Actions to take:
[1] In the excerpt about the Gozo stele, who presented the inscription to Lanci?
[2] Copy word for word the part of the Gozo stele excerpt starting with "The Gozo stele" and going on through "it was genuine.".
Excerpt to read below:
The Gozo stele is a Phoenician language inscription found on Gozo, Malta in 1855. It is currently in the Gozo Museum of Archaeology.

It was first published by Italian orientalist Michelangelo Lanci in his Ragionamento di Michelangelo Lanci intorno a nuova stela fenicia discoperta in Malta, and subsequently by Honoré Théodoric d'Albert de Luynes in his appendix to his treatise on the Sarcophagus of Eshmunazar II. The inscription was presented to Lanci by the Italian Abbot Don Luigi Marchetti, who was stationed on the island of Malta. A number of scholars questioned its authenticity, but consensus subsequently grew that it was genuine.

It became known as Melitensia Quinta ("Maltese 5th"), following the terminology used by Gesenius for the four previous Maltese inscriptions (the Cippi of Melqart and the Mdina steles). It is also known as KAI 62 or CIS I 132.

==Text of the inscription==
The inscription commemorates the rebuilding of a series of temples. It reads:

| (line 1) | P‘L WḤDŠ ‘M GWL ’YT ŠLŠ[T MQDŠM ... ... W’YT] | The people of Gaulos (the island of Gozo) rebuilt (lit.: made and restored) the thre[e sanctuaries ... and] |
| (2) | MQDŠ BT ṢDMB‘L W’YT M[QDŠ BT ... ... W’YT] | the sanctuary of the temple of Ṣadam-Ba‘al (Salammbo), and the sanc[tuary of the temple of ... and] |
| (3) | MQDŠ BT ‘ŠTRT W’YT MQD[Š BT ... ...] | the sanctuary of the temple of ‘Astarte and the sanctu[ary of the temple of ...] |
| (4) | B‘T R ’DR ‘RKT ’RŠ BN Y’LP[‘L ... ...] | in the time of the magistracy of the Leader of the Bureau of Public Works ’Aris the son of Iolp[a‘ol ... |
| (5) | ŠPṬ BN ZYBQM BN ‘BD’ŠMN BN Y’[LP‘L ... ...] | ...]safoṭ(?) the son of Zīboq(?) the son of ‘Abd’esmūn the son of Io[lpa‘ol ...] |
| (6) | ZBḤ B‘LŠLK BN ḤN’ BN ‘BD’ŠM[N ... ...] | The sacrificial priest was Ba‘alsillek the son of Ḥanno the son of Abd’esm[ūn ... |
| (7) | BL’ BN KLM BN Y‘ZR ŠMR MḤṢB Y’[... ...] | ...] BL’ the son of KLM the son of Ya‘zor. The guard of the stone-quarry was I[ol-(?)... (?) a member of the] |
| (8) | ‘M GWL | people of Gaulos. |

==Bibliography==
- Editio princeps: Lanci, Michelangelo (1855). "Ragionamento di Michelangelo Lanci intorno a nuova stela fenicia discoperta in Malta"
End of Excerpt to read.
Dataset extract below:
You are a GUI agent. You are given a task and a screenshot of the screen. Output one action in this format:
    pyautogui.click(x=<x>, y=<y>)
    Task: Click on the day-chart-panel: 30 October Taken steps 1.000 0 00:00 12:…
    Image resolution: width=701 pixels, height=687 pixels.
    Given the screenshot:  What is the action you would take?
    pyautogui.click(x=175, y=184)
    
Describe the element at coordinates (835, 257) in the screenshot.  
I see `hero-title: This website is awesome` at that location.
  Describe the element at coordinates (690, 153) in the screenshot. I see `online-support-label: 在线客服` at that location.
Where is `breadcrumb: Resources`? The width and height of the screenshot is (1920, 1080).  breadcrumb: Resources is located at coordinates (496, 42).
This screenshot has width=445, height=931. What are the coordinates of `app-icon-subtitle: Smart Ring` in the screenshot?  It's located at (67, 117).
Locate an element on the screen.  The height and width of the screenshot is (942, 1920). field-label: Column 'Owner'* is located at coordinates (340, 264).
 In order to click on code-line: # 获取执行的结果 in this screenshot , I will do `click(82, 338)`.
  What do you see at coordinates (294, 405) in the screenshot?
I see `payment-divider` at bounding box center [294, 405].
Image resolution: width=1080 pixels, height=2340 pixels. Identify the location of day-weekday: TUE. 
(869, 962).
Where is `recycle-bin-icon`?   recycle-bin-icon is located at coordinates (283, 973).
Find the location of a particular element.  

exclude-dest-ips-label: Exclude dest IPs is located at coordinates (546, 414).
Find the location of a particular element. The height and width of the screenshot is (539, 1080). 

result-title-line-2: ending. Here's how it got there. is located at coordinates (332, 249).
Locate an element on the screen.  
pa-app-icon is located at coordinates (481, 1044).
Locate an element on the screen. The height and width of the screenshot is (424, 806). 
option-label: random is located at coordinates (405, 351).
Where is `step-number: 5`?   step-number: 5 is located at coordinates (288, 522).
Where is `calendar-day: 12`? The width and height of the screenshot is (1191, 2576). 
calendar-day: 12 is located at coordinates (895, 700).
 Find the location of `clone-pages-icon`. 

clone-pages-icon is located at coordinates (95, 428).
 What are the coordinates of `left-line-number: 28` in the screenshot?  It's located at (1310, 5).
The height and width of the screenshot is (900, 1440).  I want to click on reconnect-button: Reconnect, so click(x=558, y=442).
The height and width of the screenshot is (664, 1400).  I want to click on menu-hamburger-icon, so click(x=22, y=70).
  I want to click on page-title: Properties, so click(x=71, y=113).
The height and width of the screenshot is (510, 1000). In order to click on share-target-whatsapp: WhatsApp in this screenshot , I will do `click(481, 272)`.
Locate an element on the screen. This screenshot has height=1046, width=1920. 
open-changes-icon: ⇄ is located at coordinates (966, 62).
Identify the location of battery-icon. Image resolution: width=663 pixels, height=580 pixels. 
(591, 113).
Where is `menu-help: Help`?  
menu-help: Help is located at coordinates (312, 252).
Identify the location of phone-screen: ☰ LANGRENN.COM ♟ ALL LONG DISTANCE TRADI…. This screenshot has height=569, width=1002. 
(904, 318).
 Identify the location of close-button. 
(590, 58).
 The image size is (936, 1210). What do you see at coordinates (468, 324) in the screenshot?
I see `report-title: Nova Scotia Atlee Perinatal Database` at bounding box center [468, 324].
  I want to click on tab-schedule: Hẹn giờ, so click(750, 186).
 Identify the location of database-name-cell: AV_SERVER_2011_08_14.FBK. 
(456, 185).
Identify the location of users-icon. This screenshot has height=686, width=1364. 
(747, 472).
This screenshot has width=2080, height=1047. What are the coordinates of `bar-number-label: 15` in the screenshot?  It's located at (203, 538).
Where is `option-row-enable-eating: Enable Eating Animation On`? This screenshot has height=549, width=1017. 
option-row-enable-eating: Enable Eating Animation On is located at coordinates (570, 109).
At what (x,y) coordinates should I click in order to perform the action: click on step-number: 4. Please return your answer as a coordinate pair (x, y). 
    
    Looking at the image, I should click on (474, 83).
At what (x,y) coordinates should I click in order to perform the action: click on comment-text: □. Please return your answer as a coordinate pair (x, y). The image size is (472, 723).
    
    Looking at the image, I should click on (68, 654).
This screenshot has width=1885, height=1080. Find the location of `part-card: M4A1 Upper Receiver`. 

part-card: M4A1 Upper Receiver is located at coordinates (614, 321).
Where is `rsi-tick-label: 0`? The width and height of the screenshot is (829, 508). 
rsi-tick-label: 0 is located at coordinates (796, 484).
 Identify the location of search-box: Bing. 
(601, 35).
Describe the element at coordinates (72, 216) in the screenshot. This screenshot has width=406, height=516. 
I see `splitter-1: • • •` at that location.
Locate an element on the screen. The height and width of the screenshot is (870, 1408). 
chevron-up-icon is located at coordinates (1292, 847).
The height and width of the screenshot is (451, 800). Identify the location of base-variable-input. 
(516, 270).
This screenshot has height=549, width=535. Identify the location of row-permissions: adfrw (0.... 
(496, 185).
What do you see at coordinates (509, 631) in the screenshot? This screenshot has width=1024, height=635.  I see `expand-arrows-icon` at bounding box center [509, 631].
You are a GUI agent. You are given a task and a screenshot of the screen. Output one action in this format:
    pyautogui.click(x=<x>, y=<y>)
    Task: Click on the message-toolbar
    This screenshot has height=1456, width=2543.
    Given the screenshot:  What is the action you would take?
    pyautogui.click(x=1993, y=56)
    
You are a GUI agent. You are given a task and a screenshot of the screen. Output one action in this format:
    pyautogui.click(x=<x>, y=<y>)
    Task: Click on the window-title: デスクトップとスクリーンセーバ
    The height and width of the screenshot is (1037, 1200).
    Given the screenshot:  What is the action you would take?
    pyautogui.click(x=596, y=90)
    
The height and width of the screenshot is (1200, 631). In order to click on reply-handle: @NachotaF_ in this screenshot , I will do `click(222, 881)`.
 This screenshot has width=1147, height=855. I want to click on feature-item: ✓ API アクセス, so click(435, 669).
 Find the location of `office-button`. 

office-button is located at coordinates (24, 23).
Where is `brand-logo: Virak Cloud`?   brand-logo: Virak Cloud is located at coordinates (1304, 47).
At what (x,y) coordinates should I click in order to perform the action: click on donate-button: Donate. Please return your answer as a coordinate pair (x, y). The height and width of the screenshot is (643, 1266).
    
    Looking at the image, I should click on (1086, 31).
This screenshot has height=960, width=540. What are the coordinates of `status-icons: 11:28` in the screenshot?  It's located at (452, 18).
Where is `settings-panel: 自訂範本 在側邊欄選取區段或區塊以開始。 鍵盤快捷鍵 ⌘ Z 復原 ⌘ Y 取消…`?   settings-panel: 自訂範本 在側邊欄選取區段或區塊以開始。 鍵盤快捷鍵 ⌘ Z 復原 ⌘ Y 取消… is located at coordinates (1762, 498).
End of Dataset extract.
Solutions by task:
[1] The Italian Abbot Don Luigi Marchetti, who was stationed on the island of Malta.

[2]
The Gozo stele is a Phoenician language inscription found on Gozo, Malta in 1855. It is currently in the Gozo Museum of Archaeology.

It was first published by Italian orientalist Michelangelo Lanci in his Ragionamento di Michelangelo Lanci intorno a nuova stela fenicia discoperta in Malta, and subsequently by Honoré Théodoric d'Albert de Luynes in his appendix to his treatise on the Sarcophagus of Eshmunazar II. The inscription was presented to Lanci by the Italian Abbot Don Luigi Marchetti, who was stationed on the island of Malta. A number of scholars questioned its authenticity, but consensus subsequently grew that it was genuine.